Integrate optional speed and memory improvements by token merging (via dbolya/tomesd)#9256
Conversation
|
amazing one thanks. can i somehow subscribe this and get notified when merged? |
|
the ratio thingy should be in prompt itself not as command arg, restarting ui to change the ratio will be unconvenient |
|
When I tried it (with the extension, not this PR) I couldn't use LORAs with it enabled. Does this PR fix that bug? |
I will see what everyone thinks. There are also other options from tomesd that could be included. I think it probably fits best as a separate set of options within the settings tab. Changing options for tomesd isn't an instant change like with say the batch size slider.

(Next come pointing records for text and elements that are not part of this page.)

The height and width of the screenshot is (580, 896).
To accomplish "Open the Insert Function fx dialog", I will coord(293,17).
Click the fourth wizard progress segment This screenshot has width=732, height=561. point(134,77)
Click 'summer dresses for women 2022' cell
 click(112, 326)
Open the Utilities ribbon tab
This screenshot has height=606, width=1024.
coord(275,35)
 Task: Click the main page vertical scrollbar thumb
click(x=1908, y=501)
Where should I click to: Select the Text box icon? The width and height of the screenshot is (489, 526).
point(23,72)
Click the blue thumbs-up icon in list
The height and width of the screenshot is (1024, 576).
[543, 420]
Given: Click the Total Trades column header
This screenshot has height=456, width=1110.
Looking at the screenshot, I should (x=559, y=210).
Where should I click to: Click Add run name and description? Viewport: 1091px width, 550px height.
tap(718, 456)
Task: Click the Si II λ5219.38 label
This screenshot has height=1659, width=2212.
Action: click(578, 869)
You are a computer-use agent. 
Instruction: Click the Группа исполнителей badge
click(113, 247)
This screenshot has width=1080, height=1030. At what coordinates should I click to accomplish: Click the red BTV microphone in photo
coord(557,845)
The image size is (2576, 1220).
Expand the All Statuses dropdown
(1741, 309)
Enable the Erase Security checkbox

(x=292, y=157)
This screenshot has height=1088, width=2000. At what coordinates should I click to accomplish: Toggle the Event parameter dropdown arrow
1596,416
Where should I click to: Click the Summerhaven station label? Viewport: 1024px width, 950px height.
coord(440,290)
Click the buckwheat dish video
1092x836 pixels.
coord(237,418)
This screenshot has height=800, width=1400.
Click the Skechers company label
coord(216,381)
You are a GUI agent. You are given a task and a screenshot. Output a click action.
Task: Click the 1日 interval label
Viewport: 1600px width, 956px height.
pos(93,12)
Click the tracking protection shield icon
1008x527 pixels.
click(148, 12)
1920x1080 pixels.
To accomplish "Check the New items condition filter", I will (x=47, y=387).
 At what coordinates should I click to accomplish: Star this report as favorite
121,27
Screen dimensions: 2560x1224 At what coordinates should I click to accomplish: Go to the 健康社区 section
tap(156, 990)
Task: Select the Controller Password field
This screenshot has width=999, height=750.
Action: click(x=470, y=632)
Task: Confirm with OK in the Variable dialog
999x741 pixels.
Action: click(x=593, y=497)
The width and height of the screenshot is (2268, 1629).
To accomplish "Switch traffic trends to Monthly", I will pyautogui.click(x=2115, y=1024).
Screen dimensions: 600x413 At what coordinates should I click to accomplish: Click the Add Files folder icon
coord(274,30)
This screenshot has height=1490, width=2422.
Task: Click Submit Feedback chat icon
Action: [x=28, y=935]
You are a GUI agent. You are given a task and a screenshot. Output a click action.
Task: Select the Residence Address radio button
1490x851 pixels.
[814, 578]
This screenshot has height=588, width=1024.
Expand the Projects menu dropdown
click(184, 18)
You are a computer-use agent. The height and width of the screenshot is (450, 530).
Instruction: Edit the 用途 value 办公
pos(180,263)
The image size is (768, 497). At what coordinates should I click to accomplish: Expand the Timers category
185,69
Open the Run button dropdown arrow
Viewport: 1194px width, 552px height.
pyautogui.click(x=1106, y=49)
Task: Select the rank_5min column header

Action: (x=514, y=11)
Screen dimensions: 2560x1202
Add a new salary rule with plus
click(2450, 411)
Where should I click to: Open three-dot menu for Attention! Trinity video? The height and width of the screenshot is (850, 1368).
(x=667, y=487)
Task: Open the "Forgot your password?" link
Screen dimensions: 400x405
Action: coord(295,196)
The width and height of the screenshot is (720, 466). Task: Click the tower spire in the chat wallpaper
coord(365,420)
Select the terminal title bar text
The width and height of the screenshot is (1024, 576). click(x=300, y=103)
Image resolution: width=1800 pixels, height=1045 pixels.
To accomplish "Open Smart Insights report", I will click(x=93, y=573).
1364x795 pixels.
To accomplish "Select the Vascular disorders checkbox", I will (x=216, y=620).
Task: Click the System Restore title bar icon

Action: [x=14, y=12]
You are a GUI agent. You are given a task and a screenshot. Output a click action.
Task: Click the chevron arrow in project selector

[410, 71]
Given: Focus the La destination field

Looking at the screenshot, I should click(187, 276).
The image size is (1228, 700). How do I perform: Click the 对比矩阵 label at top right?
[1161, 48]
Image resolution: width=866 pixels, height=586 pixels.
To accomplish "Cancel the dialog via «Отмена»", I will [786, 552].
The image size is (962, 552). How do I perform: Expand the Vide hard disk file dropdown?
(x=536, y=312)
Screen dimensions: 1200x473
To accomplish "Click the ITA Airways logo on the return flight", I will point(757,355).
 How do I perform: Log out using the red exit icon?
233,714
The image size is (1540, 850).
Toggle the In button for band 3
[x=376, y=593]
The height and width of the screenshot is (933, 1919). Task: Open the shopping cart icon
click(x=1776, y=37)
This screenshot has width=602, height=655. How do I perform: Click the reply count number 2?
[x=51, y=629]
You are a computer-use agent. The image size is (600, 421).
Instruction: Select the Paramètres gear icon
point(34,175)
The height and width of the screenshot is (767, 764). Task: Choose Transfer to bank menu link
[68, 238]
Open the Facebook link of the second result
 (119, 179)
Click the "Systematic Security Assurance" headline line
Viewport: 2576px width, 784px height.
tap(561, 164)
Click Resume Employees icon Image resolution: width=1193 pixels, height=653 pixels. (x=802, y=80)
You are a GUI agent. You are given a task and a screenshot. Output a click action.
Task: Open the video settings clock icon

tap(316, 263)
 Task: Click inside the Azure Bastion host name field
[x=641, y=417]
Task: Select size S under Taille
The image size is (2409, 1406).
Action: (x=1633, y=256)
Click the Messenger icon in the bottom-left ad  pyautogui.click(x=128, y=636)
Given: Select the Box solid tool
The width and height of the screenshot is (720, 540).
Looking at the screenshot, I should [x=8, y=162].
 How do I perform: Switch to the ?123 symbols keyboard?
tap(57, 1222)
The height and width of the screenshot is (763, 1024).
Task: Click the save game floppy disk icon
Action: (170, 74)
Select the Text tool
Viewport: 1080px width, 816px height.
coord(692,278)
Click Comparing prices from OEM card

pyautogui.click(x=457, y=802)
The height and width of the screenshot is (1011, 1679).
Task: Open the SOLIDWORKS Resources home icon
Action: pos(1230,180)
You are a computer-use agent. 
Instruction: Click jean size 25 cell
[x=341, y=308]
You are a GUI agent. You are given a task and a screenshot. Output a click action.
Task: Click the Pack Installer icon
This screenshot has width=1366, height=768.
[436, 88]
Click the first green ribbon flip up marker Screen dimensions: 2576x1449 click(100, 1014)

It's in the ballpark. According to table 4 in the paper that I linked, the author achieves a ~46% speedup using a ratio of 0.5. The effect is dependent upon the amount of tokens used, and it is noted that it is less effective on smaller resolutions in section 5. Not knowing your exact generation settings, I think that your speedup probably does fall within expectations. |
Is this the extension you're referring to? I hadn't seen this extension before making this PR but, at least for the loras I have tried, they seem to load like normal. |
|
with an AMD RX 6900 XT, torch: 2.1.0.dev20230317+rocm5.4.2, using --opt-sdp-attention, generating 768x768 image, euler a, 20 steps I went from 3.34 it/s to 5.44it/s Loras seem to work fine, vram usage seems halved so I can do 1024x1024 without OOM issues now. |
|
Would it be better to use |
Yes, I will change that. |
It probably can't be part of the prompt because the logic is applied during model loading. However, personally I think it should be a setting rather than a command arg so that like @2blackbar said, we can change it without restarting. Thoughts? |
I think I will probably add it to the settings area and have the ratio setting there just override the |
i'd actually suggest the opposite - cmdline flags typically override settings. so use settings as default and override from cmdline (although i don't think cmdline is necessary at all if we have settings). |
Sorry, I worded that poorly. I meant that I will override the default ratio setting of 0.5. |
|
I commented in the discussion thread, but reposting it here for visibility: Hi, original author here. Some quick suggestions:
Note that the tome patch can be applied right before generation just fine, it doesn't need to be on model load. Applying the patch is free (it just sets some class variables) and it can be applied any number of times to the same model without adverse effects (e.g., to change the parameters). The way I implemented it for testing was in the txt2img processing function, right before sampling. I think the best way to implement it would be to add one of those boxes under the generation parameters, like the controlnet plugin. |
Tome increases sampling speed at the expense of quality.
I haven't used them before, but another option might be to use a code component? I think if we put an 'advanced tweaking' toggle in the token merging settings section for it, that might be a good compromise. It would clean things so that only the ratio slider would need to be primarily displayed. Then, the box could be toggled visible for those that want it to be. For those that do want to tinker with tomesd, it offers them the full palette of options and should transparently allow them to tinker with any options you add upstream in the future. |
Hmm that could work. Another option is if I add a "settings string" option to the For instance, the default settings would be: |
|
what's the reason for installer from also, why note "compatible with xformers"? note something that is not working as expected, not general positives. |
Will change.
I think for such general speedups users expect that they won't stack. Swapping from args to settings though, it could make more sense.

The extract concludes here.